In the entries below, the word "Select" appears on some lines. Copy each of those lines.

Stored data
::::::::

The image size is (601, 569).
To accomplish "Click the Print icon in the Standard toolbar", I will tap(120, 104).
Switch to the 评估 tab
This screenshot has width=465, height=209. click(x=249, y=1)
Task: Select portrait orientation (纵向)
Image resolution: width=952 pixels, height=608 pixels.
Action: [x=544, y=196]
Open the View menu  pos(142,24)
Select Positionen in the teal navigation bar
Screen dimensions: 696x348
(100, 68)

::::::::

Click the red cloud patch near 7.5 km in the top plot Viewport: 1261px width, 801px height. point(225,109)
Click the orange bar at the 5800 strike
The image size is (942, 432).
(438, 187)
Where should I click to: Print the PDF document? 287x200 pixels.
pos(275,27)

::::::::

◆ **Answer to the problem**
Task: Select portrait orientation (纵向)
Select Positionen in the teal navigation bar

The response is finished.